The last point is that, in fact, China’s rollout of specific reform measures over the past year has been impressive. In addition to the fiscal reform package, whose significance has been severely underrated by the market-obsessed international financial media, achievements of 2014 include:


• Abolition of registered capital requirements for new firms, which caused growth in new-company registrations to surge to over 20 percent, the highest rate in a decade.

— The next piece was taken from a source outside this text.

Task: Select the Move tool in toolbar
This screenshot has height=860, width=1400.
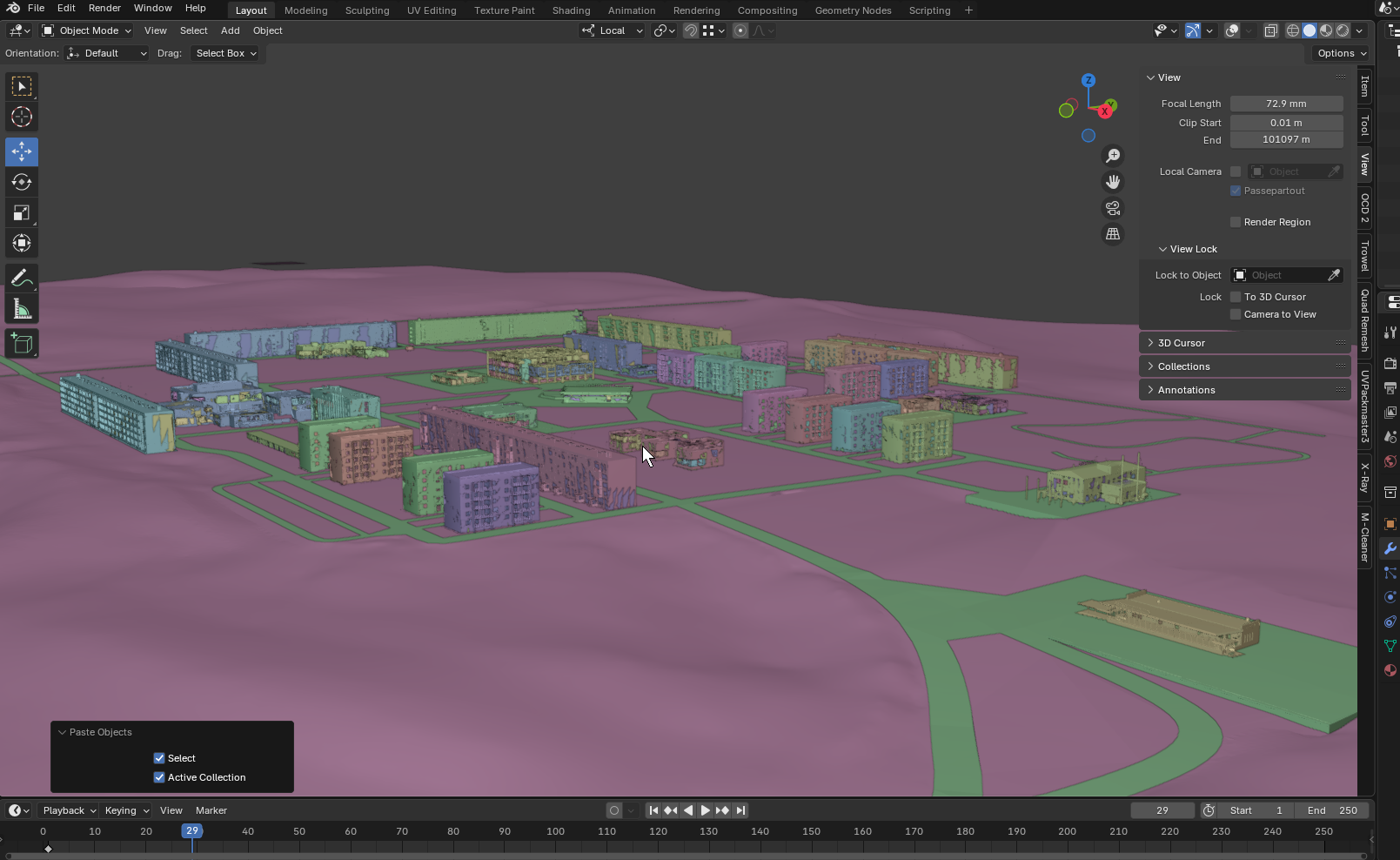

• Switching the resource tax on coal from a volume to a value basis, a long-delayed measure which should discourage excessive investment and promote energy efficiency.


• Publication of a plan to deregulate all pharmaceutical prices beginning in 2015.


• Publication by virtually all provinces of plans for “mixed-ownership” reform of state enterprises.


• A significant opening of the capital account via the Shanghai-Hong Kong Connect program which permits investors in those two financial hubs to put money directly in each others’ stock markets.


• The publication of draft rules on deposit insurance, paving the way for implementation next year, followed by full liberalization of deposit interest rates.


Clearly these are just initial steps and much work needs to be done to broaden these reforms in ways that will have material impact on China’s $8 trillion economy. But it is hard to think of another major world leader whose government has accomplished so much in such a short period of time. Japanese Prime Minister Shinzo Abe, for instance, came to office two years ago promising “three arrows” of monetary easing, expansive fiscal policy and deep structural reform. So far he has delivered only one—monetary easing, which has driven the yen down and the stock market up—but structural reform is missing in action and fiscal policy was disastrously captured by Ministry of Finance hawks, whose consumption-tax increase drove the country into a needless recession. The U.S. government is gridlocked and is still fighting over a health care reform law passed five years ago. Six years after the global crisis, Italy has just begun to put in place long-overdue reforms to its labor market, and France, under its last two presidents, has done nothing at all to address its structural economic malaise. Xi Jinping can certainly be criticized on many issues, but failure to deliver on his reform agenda is not one of them.